At the same time, research published in ‘The Lancet’ says that up to 75,800 individuals in the Chinese city of Wuhan may have been infected with 2019 novel coronavirus (2019-nCoV) as of January 25, 2020.
“Not everyone who is infected with 2019-nCoV would require or seek medical attention. During the urgent demands of a rapidly expanding epidemic of a completely new virus, especially when system capacity is getting overwhelmed, some of those infected may be undercounted in the official register,” says Gabriel Leung from the University of Hong Kong highlights.
He also explains that the apparent discrepancy between our modelled estimates of 2019-nCoV infections and the actual number of confirmed cases in Wuhan could also be due to several other factors. There is a time lag between infection and symptom onset, delays in infected persons coming to medical attention, and time is taken to confirm cases by laboratory testing, which could all affect overall recording and reporting.
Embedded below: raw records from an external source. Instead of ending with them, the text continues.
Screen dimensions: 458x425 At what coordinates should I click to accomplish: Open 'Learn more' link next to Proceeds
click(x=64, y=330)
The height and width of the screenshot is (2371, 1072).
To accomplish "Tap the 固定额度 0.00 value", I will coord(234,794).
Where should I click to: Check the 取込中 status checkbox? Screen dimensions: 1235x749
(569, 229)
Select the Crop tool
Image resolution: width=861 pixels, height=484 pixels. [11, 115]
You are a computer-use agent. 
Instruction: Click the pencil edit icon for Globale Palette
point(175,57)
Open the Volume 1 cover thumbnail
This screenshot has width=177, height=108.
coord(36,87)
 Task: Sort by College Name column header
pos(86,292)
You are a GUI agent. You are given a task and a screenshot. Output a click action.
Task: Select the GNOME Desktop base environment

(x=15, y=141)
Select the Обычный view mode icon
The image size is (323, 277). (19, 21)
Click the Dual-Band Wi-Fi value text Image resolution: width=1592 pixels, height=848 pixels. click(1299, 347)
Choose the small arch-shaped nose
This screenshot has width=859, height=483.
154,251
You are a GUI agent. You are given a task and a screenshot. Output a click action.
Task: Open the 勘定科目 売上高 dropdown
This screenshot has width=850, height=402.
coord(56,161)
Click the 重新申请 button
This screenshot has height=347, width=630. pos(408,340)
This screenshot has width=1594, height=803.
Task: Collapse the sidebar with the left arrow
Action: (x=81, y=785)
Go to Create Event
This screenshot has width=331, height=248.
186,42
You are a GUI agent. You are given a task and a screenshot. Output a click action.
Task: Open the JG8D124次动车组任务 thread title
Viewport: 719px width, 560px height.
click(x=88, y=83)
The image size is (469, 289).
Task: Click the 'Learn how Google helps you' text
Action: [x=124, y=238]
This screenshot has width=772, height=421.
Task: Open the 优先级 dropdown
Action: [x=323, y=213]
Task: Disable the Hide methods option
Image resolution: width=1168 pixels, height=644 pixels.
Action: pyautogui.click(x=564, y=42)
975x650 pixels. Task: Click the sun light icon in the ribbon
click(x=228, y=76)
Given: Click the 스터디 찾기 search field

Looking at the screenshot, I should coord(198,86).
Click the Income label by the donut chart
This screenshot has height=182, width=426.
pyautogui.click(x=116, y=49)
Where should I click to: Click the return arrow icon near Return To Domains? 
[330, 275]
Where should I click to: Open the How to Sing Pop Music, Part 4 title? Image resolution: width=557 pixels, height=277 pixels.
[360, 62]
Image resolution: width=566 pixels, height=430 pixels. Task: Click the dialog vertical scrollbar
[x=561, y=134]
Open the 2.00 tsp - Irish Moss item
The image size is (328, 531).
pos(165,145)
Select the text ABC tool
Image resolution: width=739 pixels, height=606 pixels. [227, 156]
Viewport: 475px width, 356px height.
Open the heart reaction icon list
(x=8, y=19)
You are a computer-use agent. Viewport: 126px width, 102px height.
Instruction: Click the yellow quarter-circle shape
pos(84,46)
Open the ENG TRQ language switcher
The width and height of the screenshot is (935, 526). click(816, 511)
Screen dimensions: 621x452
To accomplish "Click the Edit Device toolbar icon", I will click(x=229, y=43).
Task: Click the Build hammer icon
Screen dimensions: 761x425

The possibility is epidemics could be already growing in multiple major Chinese cities, with a time lag of one to two weeks behind Wuhan, said co-author of the Lancet study, Joseph Wu, a professor at the University of Hong Kong.
The researchers have used the mathematical model to estimate the size of the epidemic based on officially reported 2019-nCoV case data, and domestic as well as the international travel data. As per this estimate, the researchers said that in the early stages of the Wuhan outbreak each person infected with could have spread the virus to 2-3 other individuals on average.
According to the researchers, if the transmissibility of the virus could be reduced by a fourth, among the Chinese people, both the growth rate and size of local epidemics could be substantially reduced.